Sprint 2: Create pre-authorised report templates.
Sprint 3: Automate submission via serverless functions.
Sprint 4: Conduct tabletop exercises.
Launch Threat‑Led Penetration Testing (TLPT)
Note: Delegated Regulation C(2025) 885 (13 Feb 2025) mandates annual TLPT only for systemic financial entities and designated Critical ICT Third‑Party Providers (CTPPs).
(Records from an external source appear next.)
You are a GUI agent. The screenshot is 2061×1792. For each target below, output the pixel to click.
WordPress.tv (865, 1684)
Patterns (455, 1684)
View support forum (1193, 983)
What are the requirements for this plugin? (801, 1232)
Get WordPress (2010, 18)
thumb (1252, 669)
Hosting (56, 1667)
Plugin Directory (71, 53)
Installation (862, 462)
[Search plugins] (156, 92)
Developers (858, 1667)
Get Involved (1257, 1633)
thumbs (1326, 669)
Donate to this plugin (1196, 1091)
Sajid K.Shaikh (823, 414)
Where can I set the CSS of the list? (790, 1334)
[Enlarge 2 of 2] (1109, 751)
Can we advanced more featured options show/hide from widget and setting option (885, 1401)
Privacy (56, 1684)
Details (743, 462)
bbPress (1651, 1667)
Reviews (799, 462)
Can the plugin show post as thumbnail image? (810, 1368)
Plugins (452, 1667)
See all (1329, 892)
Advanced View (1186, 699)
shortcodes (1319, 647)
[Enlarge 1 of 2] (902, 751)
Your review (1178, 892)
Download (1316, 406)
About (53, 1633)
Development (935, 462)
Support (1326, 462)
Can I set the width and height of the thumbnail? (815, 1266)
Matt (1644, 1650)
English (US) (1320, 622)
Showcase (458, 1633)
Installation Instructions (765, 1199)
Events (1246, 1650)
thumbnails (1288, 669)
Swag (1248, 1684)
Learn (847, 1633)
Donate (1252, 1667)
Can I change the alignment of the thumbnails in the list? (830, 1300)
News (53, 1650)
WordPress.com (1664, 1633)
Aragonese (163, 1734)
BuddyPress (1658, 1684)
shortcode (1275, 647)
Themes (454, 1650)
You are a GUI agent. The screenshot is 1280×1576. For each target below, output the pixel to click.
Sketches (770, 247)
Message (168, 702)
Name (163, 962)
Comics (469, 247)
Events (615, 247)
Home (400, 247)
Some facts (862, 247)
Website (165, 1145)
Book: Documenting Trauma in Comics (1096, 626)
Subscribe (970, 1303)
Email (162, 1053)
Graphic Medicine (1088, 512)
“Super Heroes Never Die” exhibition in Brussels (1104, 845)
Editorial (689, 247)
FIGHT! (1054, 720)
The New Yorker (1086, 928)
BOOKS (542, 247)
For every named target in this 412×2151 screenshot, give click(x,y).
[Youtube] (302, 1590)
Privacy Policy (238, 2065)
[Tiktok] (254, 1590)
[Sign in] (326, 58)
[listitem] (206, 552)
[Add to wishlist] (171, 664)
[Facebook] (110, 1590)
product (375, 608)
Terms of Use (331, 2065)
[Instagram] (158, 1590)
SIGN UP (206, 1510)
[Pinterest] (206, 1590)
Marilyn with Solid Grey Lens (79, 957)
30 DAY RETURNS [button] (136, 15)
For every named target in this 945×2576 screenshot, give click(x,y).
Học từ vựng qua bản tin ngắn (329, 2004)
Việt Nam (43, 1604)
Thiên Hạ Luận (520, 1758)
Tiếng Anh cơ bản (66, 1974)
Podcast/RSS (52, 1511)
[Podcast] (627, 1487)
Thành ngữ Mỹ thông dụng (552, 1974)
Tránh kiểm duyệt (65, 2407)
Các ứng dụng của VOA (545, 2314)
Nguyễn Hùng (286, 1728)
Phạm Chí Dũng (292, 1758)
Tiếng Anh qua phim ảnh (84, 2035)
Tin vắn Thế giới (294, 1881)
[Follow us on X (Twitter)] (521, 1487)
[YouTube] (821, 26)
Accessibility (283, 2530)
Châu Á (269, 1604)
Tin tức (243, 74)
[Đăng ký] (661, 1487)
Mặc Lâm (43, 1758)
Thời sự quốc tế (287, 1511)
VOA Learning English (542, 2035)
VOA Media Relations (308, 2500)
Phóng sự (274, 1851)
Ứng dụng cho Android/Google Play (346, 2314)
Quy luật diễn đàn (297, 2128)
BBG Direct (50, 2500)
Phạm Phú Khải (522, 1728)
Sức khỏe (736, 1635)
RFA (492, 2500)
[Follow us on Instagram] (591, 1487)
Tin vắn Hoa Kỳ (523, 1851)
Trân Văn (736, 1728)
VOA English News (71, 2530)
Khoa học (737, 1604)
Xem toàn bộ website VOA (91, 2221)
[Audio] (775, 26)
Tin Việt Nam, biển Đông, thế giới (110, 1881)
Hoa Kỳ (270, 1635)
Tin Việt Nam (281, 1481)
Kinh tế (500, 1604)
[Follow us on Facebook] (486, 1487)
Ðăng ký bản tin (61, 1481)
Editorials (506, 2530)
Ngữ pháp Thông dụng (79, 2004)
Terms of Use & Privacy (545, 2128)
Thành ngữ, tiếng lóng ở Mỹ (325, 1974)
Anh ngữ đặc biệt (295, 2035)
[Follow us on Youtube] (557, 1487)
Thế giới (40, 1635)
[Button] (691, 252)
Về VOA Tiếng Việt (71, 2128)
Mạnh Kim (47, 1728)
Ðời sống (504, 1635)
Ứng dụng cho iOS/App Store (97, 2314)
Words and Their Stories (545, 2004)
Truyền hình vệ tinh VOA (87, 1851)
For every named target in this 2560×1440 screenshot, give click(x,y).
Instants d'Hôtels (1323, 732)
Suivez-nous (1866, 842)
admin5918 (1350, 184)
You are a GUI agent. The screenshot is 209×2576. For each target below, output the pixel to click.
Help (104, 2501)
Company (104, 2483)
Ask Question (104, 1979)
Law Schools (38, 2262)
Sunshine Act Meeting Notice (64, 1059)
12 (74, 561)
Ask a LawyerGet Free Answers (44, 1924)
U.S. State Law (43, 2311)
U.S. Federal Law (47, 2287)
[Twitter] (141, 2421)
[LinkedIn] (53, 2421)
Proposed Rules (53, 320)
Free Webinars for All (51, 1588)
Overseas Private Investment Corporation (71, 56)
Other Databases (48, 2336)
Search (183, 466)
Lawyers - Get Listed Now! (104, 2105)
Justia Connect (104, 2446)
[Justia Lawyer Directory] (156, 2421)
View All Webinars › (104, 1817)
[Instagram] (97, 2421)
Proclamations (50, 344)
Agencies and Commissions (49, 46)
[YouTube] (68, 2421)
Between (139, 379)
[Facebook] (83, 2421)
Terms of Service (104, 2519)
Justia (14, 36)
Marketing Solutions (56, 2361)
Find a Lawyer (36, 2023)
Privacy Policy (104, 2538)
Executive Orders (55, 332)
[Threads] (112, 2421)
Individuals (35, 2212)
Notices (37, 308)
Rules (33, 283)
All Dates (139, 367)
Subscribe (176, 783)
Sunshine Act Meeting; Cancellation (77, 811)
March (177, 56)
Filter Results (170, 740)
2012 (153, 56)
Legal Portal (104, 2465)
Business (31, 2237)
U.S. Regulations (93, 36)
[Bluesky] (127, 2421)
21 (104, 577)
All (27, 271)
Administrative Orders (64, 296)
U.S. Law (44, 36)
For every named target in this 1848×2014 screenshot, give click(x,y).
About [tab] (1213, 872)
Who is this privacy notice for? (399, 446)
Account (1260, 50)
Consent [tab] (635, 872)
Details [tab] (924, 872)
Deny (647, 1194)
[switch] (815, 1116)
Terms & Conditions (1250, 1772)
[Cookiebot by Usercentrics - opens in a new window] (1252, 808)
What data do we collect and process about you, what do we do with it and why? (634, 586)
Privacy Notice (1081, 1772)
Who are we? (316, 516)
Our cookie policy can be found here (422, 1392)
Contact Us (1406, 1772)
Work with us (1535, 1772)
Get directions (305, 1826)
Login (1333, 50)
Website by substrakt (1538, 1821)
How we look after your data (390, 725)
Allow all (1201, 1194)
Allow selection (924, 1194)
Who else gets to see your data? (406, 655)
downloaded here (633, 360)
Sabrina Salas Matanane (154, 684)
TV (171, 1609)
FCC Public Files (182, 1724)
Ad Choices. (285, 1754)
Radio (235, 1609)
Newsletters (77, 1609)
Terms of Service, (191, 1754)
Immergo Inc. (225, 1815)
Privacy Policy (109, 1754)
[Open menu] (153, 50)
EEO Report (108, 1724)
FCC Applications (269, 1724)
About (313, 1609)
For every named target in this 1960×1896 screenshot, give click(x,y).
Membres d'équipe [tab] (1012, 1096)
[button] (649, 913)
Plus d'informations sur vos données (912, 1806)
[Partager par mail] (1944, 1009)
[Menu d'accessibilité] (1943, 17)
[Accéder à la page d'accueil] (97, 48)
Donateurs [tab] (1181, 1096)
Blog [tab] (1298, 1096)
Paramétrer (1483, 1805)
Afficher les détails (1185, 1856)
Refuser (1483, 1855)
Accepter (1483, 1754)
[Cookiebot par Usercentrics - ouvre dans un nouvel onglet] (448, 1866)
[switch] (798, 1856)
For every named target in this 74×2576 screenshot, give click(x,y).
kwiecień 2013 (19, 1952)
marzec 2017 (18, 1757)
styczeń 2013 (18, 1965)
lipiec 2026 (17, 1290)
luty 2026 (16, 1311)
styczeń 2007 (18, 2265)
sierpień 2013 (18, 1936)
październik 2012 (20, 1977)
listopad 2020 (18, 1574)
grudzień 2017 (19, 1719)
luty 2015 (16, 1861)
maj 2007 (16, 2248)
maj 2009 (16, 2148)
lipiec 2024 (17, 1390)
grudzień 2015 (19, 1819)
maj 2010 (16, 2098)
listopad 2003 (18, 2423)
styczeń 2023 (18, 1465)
Tailor your TLPT approach accordingly.
Industrialise Third‑Party Risk Management
Align vendor tiering with the 18 Feb 2025 ESA CTPP Roadmap, and submit registry data using ITS 2024/2956 templates.
Retrofit Contracts for Resilience
Update SLAs with RTOs, incident‑sharing clauses, audit rights, data portability, exit strategies, and sub‑outsourcing notifications.
Embed a Resilience Culture
Use secure‑by‑design checklists, micro‑learning, quarterly drills, and reward proactive behaviours.
Set Up Continuous Assurance
Automate evidence collection via central logs, config‑drift detection, and attestation workflows.
Final Tip: Start your 30‑day sprint now: secure executive ownership, run a focused gap analysis using the Delegated/Implementing Acts in force, and build an actionable backlog. Acting now makes compliance a competitive advantage well before regulators arrive.